▶ Materials provided
◇ ◇ ◇

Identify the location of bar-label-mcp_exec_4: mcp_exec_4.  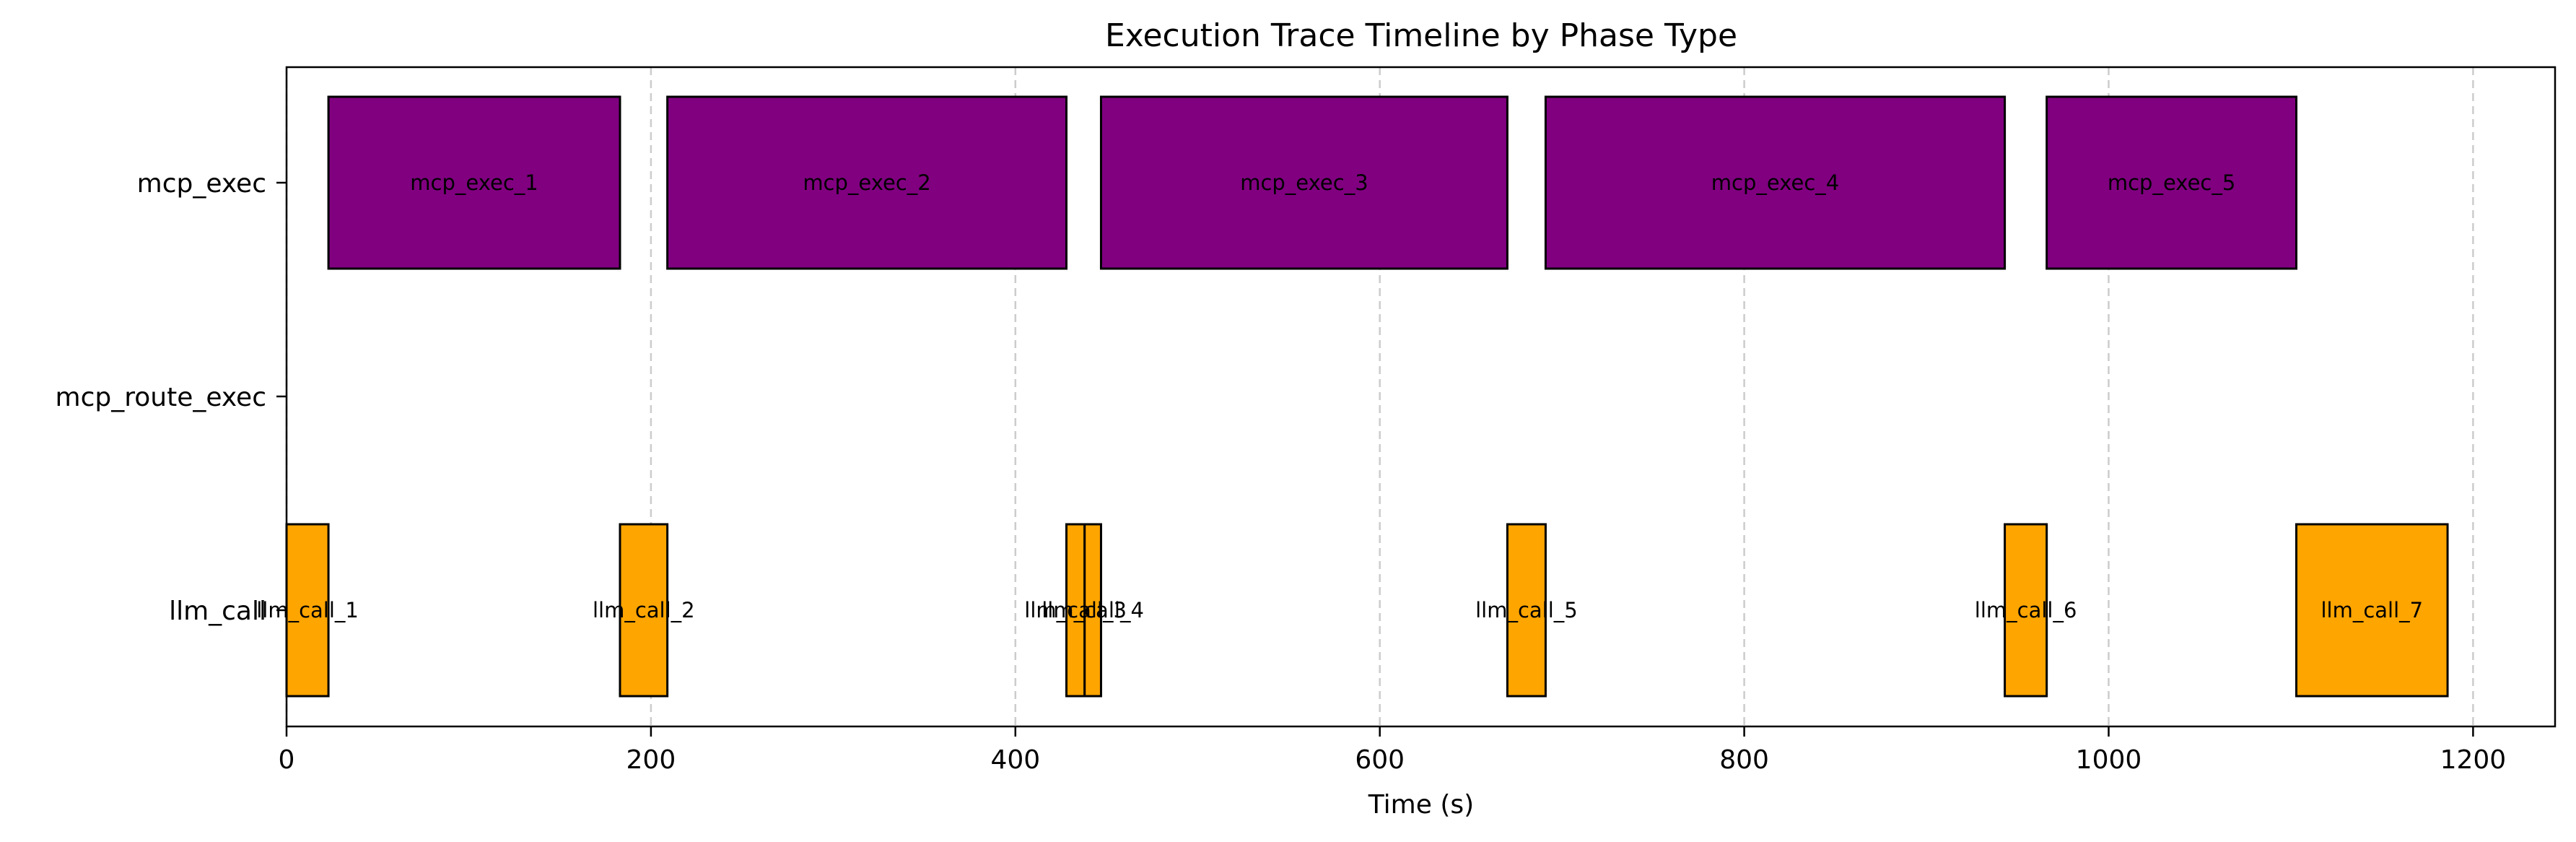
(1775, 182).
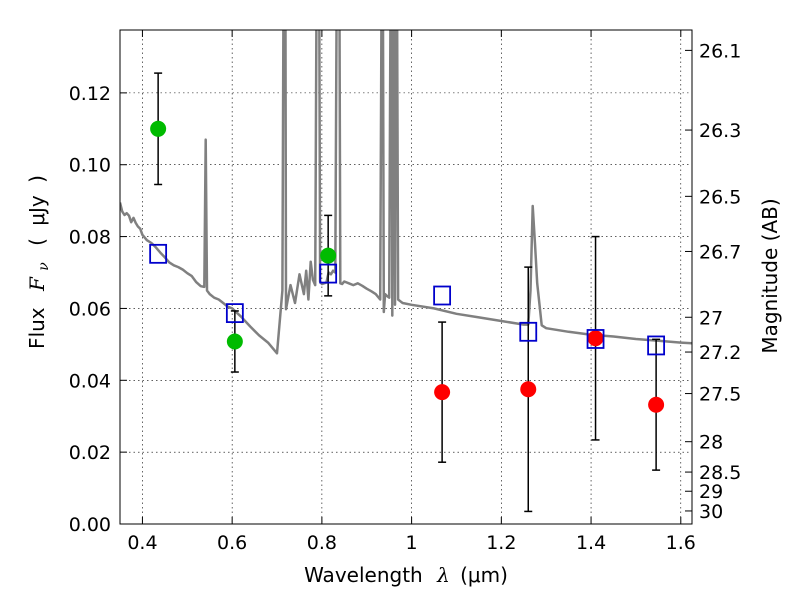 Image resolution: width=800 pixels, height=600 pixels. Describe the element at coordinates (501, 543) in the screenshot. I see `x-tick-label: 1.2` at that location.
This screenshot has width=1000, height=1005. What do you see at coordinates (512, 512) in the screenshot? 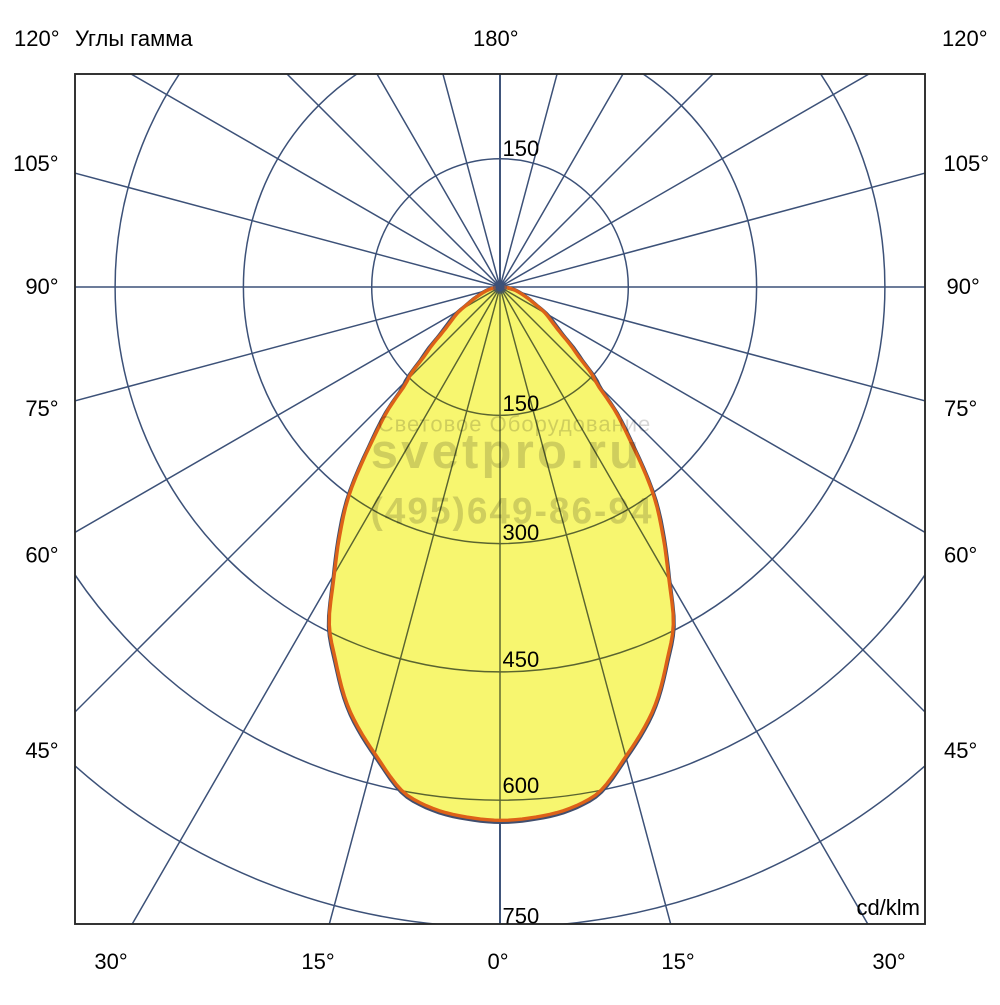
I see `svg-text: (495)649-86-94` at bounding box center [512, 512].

◇ ◇ ◇

▶ Your instructions
Switch "Identify" to "Find" throughout the material above, keep everything else the same, and leave out the pictures.

▶ Response to this exercise
Find the location of bar-label-mcp_exec_4: mcp_exec_4.  
(1775, 182).
 Image resolution: width=800 pixels, height=600 pixels. Describe the element at coordinates (501, 543) in the screenshot. I see `x-tick-label: 1.2` at that location.
This screenshot has width=1000, height=1005. What do you see at coordinates (512, 512) in the screenshot? 
I see `svg-text: (495)649-86-94` at bounding box center [512, 512].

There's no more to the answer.